The acquisition system, used both in the open-air test field and in the climate chamber, was composed of:

• Three calibrated type K thermocouples (accuracy of ±0.1 °C) located close to the positive connector, at the cell center, and close to the negative connector.
• A “CompactDAQ” from National Instrument, Austin, TX, USA, chassis with a thermocouple module (24 bit ADC, 16 channels) and one voltage input module (16 bit ADC, 32 channels).
• A data acquisition system designed using LabVIEW 2018.

For the open-air tests, a thermal infrared camera and a fast camera were used. The thermal infrared camera was the S60 model from Flir System, Wilsonville, OR, USA, with the following characteristics: Tmax: 1500 °C, thermal sensitivity: <0.1 °C, accuracy: ±2 °C or ±2%. The fast camerawas the MotionPro Y3S1-M model from Redlake, San Diego, CA, USA, with the following characteristics: 3000 fps with a resolution of 1280 × 1024 pixels.
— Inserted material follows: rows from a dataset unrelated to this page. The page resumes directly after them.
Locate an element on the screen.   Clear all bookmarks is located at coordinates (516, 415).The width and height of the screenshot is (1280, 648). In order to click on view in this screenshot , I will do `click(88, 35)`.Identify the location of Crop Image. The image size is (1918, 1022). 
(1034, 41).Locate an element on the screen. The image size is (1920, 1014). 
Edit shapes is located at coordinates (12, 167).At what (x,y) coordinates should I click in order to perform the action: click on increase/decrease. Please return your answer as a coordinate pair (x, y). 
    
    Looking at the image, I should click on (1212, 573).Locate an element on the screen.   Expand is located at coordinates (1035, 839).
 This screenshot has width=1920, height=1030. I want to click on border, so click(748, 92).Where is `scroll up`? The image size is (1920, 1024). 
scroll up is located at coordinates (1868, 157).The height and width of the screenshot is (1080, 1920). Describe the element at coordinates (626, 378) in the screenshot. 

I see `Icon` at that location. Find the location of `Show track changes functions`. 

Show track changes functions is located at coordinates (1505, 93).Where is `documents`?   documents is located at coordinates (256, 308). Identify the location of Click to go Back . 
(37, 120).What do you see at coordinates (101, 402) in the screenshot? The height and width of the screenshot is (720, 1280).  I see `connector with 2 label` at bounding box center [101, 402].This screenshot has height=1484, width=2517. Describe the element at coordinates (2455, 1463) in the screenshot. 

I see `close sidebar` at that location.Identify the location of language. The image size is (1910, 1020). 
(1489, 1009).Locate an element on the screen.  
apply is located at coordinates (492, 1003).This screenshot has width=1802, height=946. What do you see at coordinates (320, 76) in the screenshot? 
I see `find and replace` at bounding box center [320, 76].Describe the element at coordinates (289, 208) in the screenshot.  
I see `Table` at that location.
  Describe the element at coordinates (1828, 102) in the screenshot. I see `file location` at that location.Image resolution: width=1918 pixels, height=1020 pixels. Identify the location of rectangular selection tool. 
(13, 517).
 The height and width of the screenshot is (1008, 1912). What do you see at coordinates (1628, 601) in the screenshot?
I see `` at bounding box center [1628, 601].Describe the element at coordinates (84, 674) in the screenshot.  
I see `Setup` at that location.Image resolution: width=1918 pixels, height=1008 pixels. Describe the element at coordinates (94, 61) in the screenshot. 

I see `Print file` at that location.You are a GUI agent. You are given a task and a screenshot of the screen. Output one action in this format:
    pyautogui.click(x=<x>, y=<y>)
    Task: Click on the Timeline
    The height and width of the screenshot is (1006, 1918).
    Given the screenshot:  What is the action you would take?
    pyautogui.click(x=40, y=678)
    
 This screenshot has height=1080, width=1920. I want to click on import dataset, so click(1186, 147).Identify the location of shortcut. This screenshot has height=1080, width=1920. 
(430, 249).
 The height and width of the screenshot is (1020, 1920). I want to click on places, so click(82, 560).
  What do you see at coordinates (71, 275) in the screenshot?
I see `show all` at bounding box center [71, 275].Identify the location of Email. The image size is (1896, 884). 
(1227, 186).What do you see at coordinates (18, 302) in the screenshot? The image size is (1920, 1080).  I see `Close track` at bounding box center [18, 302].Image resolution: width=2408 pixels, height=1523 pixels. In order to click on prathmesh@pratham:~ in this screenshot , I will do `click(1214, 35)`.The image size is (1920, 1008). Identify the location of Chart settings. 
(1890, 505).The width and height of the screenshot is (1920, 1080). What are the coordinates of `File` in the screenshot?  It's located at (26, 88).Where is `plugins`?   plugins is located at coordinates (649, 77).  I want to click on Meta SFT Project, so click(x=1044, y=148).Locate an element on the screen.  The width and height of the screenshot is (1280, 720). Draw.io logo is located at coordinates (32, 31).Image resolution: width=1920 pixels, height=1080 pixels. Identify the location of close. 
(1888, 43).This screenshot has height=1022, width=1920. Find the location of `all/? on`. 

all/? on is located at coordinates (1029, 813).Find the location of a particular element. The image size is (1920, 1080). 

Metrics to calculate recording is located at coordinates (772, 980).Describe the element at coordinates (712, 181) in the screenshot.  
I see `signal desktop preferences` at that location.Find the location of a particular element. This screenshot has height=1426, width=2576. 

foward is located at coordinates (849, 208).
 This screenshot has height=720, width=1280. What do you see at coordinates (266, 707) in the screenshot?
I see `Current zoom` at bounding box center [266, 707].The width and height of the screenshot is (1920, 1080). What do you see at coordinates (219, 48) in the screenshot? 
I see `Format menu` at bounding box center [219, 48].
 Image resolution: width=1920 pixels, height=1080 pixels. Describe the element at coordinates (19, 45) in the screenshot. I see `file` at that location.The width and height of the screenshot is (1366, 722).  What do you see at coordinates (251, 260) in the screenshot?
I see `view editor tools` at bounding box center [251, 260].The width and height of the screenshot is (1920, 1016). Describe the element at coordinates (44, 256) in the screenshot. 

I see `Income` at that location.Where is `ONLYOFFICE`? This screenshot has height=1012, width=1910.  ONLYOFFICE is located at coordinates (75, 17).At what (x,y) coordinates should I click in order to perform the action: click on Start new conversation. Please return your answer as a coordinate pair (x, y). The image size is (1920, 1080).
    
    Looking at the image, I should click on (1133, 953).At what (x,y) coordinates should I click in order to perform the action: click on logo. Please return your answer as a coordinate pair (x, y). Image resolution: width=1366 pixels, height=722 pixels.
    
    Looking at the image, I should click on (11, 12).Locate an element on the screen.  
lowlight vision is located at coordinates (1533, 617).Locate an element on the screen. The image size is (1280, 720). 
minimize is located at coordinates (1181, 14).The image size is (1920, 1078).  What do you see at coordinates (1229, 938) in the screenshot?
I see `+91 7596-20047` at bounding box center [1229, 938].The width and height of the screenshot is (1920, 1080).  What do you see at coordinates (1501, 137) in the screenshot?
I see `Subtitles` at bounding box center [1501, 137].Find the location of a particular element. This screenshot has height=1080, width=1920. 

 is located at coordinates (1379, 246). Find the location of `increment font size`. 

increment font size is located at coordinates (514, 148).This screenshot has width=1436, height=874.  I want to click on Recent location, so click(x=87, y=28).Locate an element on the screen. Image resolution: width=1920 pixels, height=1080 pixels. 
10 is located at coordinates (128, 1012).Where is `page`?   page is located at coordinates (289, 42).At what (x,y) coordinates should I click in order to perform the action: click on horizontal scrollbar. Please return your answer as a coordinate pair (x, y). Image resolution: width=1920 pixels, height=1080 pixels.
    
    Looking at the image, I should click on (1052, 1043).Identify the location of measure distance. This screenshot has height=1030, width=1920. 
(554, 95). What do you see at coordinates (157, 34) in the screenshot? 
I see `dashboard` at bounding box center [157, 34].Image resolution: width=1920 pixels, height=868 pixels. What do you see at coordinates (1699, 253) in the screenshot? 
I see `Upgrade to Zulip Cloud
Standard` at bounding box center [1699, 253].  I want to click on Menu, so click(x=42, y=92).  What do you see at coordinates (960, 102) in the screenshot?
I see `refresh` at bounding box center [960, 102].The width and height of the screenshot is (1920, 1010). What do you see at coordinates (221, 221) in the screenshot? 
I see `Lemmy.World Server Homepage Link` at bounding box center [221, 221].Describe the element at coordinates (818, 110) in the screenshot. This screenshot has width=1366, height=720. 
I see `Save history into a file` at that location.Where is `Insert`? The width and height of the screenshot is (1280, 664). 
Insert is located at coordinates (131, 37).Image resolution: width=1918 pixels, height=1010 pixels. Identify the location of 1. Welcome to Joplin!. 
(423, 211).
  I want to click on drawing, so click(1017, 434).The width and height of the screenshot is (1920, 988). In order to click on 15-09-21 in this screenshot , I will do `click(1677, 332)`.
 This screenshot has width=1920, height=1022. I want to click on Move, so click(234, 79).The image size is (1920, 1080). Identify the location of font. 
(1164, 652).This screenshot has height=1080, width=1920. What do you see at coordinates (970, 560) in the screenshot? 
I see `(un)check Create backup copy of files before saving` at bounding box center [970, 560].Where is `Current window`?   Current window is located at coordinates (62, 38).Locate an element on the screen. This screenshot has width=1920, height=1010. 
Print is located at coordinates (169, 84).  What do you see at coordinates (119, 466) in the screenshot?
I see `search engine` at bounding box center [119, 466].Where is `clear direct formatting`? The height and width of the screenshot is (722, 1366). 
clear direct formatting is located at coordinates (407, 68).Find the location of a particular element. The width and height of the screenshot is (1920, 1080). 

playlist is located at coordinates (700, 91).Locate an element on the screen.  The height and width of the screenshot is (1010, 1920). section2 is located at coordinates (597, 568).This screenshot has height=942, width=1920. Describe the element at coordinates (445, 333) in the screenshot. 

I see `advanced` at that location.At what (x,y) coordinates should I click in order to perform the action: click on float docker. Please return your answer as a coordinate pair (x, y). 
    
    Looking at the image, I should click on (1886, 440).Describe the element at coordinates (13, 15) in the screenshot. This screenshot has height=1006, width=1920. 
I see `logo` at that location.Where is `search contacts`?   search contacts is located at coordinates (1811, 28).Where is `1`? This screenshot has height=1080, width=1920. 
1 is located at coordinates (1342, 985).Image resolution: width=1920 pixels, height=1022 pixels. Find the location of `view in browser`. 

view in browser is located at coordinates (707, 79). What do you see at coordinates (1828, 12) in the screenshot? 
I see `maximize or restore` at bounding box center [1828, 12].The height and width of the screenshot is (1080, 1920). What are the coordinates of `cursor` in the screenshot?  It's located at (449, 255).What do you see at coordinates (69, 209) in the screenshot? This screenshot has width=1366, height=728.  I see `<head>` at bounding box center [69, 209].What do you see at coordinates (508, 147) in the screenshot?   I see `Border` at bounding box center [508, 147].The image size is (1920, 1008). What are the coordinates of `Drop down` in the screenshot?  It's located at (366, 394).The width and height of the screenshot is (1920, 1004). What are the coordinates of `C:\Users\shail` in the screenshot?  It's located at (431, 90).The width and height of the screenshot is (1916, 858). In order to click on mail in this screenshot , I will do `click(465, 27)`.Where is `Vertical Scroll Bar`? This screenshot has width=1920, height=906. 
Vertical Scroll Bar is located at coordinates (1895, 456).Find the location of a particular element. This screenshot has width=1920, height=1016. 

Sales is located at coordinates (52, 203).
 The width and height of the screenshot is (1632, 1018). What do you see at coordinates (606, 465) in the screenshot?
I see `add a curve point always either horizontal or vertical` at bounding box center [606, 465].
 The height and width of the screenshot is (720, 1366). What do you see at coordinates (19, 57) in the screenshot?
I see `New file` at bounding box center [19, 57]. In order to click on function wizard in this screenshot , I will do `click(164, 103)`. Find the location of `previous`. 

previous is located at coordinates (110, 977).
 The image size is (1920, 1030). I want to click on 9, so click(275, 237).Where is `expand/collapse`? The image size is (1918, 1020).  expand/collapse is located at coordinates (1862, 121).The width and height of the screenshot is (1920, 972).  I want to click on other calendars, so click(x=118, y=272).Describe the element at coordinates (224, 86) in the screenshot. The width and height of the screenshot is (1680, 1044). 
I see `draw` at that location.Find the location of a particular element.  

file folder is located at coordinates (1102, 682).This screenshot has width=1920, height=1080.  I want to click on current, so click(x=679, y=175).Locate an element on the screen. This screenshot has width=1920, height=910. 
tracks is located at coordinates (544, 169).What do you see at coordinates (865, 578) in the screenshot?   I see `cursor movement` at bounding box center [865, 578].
The fast camera was adopted to film the thermal runaway events, which, however, did never occur.

For the tests in the climate chamber, the following additional set up was used:

• A case made up of a transparent extruded polycarbonate PCT160/150 tube with diameter 160/150 mm and length 205 mm, closed by polycarbonate plates with a thickness of 8 mm.
• A pressure transducer, model PTX 610-I from Druck Ltd., Leicester, UK, with the following characteristics: range 0–10 barg, output current 4–20 mA DC nom.
• A safety valve, model SS-RL3S4 from Swagelok, Solon, OH, USA with a pressure range of 0.7–15 bar.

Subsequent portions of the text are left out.